Bank Tax May Be a Crowd-Pleaser, but It Isn't Fair

A recent posting What the banks owe America on the Washington Post “Post Partisan” blog caught my attention. Charles Lane makes the point that a Congressional proposal to tax banks to recoup losses from the TARP program “looks like an exercise in punitive populism.” Lane uses Treasury’s own numbers to show that the losses on TARP are not coming from banks, but from the auto companies, government mortgage relief programs, and AIG (which is an insurance company).

In fact, had TARP been limited to the banking industry, there would be no losses on that program. Treasury Secretary Geithner, in Testimony before the Senate Finance Committee on May 4, 2010 confirmed that taxpayers are benefiting from the investments made in banks: “...independent analysts’ look at the total return for the taxpayer in those [bank-TARP] programs would show that it is a very very high return.”

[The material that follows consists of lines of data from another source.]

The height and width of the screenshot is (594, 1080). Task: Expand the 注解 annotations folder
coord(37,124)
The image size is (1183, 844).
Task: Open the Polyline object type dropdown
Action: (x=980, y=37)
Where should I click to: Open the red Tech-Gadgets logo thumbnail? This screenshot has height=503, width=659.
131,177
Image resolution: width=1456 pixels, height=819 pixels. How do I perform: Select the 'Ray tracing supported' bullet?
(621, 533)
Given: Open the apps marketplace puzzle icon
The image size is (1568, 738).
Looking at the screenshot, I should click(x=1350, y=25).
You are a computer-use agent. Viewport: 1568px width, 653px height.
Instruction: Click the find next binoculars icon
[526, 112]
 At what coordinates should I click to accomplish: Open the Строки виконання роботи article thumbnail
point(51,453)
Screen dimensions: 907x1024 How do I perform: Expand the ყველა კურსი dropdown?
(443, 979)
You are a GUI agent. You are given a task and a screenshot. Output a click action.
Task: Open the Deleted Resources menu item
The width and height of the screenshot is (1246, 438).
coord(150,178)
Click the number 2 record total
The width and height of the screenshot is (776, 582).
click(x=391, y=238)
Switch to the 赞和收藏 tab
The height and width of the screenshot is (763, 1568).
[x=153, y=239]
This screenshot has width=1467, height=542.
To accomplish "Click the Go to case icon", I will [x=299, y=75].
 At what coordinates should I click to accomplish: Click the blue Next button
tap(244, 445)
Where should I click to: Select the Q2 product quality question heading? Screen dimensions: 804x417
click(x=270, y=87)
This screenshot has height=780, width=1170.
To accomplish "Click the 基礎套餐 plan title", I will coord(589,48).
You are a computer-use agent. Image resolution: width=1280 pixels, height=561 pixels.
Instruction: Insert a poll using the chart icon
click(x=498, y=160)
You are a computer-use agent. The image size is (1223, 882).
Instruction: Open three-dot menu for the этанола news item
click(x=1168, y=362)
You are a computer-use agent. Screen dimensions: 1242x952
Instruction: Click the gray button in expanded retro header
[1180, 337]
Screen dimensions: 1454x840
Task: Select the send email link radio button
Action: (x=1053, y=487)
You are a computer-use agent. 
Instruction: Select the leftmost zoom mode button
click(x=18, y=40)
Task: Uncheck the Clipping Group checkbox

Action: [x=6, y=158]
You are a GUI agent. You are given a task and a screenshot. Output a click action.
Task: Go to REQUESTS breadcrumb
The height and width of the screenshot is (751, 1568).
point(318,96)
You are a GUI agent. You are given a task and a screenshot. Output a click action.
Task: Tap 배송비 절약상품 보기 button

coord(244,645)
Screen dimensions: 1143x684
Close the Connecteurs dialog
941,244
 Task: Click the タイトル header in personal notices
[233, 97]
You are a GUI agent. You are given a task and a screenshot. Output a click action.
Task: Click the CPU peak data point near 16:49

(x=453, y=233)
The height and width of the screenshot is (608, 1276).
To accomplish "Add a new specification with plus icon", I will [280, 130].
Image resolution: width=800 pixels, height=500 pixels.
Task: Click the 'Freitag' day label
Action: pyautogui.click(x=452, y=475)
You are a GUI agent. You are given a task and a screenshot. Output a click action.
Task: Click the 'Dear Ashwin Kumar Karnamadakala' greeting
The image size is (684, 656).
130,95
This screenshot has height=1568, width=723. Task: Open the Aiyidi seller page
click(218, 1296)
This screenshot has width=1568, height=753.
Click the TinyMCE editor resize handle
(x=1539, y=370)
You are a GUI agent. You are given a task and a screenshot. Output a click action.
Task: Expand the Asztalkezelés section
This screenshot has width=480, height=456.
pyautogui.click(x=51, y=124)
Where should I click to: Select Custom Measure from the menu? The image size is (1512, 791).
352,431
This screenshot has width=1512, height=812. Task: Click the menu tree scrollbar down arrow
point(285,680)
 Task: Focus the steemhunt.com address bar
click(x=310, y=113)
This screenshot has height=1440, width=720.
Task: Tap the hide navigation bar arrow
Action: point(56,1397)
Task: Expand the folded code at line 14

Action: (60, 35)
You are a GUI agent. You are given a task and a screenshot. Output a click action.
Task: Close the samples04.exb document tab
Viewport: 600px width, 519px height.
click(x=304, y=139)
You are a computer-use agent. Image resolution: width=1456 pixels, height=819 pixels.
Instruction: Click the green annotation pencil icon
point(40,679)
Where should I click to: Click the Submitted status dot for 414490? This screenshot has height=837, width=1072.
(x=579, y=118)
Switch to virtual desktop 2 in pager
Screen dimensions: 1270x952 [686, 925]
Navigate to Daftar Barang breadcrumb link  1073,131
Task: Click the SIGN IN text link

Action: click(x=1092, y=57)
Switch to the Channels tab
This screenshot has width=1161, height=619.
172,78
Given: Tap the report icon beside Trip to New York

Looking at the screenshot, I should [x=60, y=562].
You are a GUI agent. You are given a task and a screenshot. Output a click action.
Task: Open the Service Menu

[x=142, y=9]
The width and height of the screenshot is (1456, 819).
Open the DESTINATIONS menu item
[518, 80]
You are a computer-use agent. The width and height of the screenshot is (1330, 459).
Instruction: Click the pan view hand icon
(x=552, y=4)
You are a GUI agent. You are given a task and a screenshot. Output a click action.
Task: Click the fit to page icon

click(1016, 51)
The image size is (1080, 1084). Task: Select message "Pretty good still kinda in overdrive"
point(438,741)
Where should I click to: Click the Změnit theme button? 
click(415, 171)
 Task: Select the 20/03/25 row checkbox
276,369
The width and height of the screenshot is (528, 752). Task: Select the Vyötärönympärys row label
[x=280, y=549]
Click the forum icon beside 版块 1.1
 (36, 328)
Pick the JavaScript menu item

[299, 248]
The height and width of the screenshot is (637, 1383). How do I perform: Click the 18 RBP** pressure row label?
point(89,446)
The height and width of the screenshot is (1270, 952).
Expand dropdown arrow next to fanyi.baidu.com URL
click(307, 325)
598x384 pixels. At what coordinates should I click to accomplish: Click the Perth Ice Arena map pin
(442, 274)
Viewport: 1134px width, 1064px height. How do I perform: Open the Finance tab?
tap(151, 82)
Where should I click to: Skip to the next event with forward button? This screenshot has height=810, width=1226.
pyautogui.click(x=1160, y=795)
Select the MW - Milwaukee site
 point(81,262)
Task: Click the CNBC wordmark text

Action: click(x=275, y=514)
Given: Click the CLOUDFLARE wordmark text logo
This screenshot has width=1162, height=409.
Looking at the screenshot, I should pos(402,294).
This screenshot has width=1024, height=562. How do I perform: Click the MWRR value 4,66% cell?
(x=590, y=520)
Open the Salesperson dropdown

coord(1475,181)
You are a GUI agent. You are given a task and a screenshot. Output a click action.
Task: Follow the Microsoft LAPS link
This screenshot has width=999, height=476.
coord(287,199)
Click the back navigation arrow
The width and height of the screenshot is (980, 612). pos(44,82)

The story doesn’t end here, though. At that same hearing, I testified to the broader impacts that such a tax would have. The tax – proposed to be $90 to $117 billion over 10 years – directly reduces funding that would have otherwise been available for loans. Even worse, since $1 of bank capital can support up to $10 in lending, the simple translation is that it could mean up to $1 trillion in loans not made over the 10-year period of the tax.

Certainly, it is hard to know precisely what level of lending is ultimately not made, but the connection is direct and the impact is real. Even if it is only half of this amount, the potential impact is very large and has consequences for jobs in this economy. For example, the Congressional Budget Office estimated that the $787 billion stimulus in the American Recovery and Reinvestment Act “increased the number of full-time-equivalent jobs by 1.8 million to 4.1 million compared with what those amounts would have been otherwise.” Using that same relationship, the loss of $500 billion in loans would translate into between 1.1 million and 2.6 million in lost jobs over the 10-year period.

It’s important to consider all the impacts of these proposals to tax banks. Lane summed it up: “While it may be a crowd-pleaser, this particular proposal has never struck me as entirely fair.”